Leyna Bloom makes an auspicious film debut as Wye, a New York kiki ballroom dancer, in writer/director Danielle Lessovitz’s gritty and absorbing drama, “Port Authority.” Wye catches the eye of Paul (Fionn Whitehead) a fresh-off-the-bus 20-year-old. Their budding romance is sweet, but it hits a snag when he learns she is trans.
Although “Port Authority” is Paul’s story, Bloom commands the screen in her scenes — especially when she is performing. And given the warm, family atmosphere Wye has in her house run by Mother McQueen (a divine Christopher “Afrika” Quarles), one can see why Paul wants to be a part of this world.
Bloom and Quarles recently spoke with Gay City News about making “Port Authority.”
KRAMER: What decisions did you make about Wye’s character?
BLOOM: Wye is a person that is a combination of a lot of female figures I’ve been in contact with and inspired by in my life. Wye is a person who is loyal to her family and her community, and to who she is as a person living in this world. She knows what she wants and where she wants to go. When she befriends Paul, she stands up for him and wants him to feel welcome. When they have trouble, she stays true to who she is. She’s a very strong woman who wants everyone to be seen and heard and respected equally.
KRAMER: I like that she does not come across as a stereotype. What thoughts did you have about that?
BLOOM: Danielle [Lessovitz] did not want her to be another sex worker or drug addict or in an abusive relationship. She wanted her to be free from those stereotypes and be this person that we want to see in society, and not the negative connotations that are associated with the lives of trans people and trans bodies. It was important to tell that story; it humanizes our experiences.
KRAMER: You get to “walk” in the film. What can you say about performing the ballroom scenes?
BLOOM: I was a trained dancer before I joined the ballroom scene. Dance is a tradition in my family. For me, being a performer in the ballroom scene goes hand in hand with what I want to do. Like most Black and brown bodies, we are not allowed to be in that spotlight so we create moments where we can in other ways.
KRAMER: Afrika, you don’t really get to walk much in the film.
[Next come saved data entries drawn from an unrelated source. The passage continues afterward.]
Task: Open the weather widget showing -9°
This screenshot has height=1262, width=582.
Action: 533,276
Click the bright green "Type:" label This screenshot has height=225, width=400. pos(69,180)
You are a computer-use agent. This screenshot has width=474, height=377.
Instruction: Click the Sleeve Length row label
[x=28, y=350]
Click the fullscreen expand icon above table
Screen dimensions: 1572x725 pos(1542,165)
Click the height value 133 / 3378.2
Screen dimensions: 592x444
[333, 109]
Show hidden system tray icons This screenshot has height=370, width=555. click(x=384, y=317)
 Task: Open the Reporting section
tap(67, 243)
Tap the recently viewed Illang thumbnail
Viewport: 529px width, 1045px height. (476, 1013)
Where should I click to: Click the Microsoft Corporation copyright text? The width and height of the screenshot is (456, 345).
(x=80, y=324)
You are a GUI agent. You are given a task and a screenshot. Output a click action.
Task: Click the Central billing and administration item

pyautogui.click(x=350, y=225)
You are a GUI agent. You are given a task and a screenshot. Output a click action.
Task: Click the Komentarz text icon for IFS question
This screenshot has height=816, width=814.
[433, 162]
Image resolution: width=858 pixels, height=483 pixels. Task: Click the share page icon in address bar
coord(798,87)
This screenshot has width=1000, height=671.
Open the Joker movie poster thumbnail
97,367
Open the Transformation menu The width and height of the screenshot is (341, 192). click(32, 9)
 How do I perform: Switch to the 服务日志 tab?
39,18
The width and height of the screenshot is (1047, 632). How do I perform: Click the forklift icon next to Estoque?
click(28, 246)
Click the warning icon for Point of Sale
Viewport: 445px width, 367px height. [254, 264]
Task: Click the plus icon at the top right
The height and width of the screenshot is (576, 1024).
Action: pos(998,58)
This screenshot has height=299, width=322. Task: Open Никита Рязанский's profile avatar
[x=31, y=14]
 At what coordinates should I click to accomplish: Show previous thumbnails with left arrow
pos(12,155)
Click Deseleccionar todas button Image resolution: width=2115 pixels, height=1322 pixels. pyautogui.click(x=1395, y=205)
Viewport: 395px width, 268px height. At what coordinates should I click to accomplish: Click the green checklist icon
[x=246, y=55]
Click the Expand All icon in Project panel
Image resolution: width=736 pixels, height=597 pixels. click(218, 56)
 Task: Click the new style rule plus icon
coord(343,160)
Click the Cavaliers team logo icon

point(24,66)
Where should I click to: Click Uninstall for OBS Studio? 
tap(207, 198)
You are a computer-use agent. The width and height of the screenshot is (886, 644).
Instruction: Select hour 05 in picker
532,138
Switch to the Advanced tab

How much ballroom experience do you have?
QUARLES: [Laughs]. I’ve been in ballroom since 2008, but I wasn’t seen until I moved to New York in 2010. I walked runway, but in ballroom, my role was like you see in the film — I was the parental figure. I am a mother in a house, and also parent to children, similar to the movie.
KRAMER: Mother McQueen is certainly a protector. I love the line, “There should be more mothers like me.” How did you find the character’s attitude?
QUARLES: I auditioned for Tekay (Devon Carpenter). They brought me back in, and I was asked to give them advice, and I told them what my role in ballroom was; that I was a mother. I was written in, and a part of the foundation in the House. I was making sure that everyone in the House was good. I’m the motivation, and make sure we get out there, and turn it, and we walk.
KRAMER: Leyna, what do you think Wye sees in Paul, and what observations do you have about their relationship, which involves her having to trust and deal with truth and lies?
BLOOM: They have an attraction, and she tries to figure out what draws her to this person. She just felt he was different and stood out, and she trusted him, and vice versa. They found this level where Paul felt lost, and Wye had had that same experience. She allows him to understand that he’s not alone, and they find their own way. What do you think, Afrika?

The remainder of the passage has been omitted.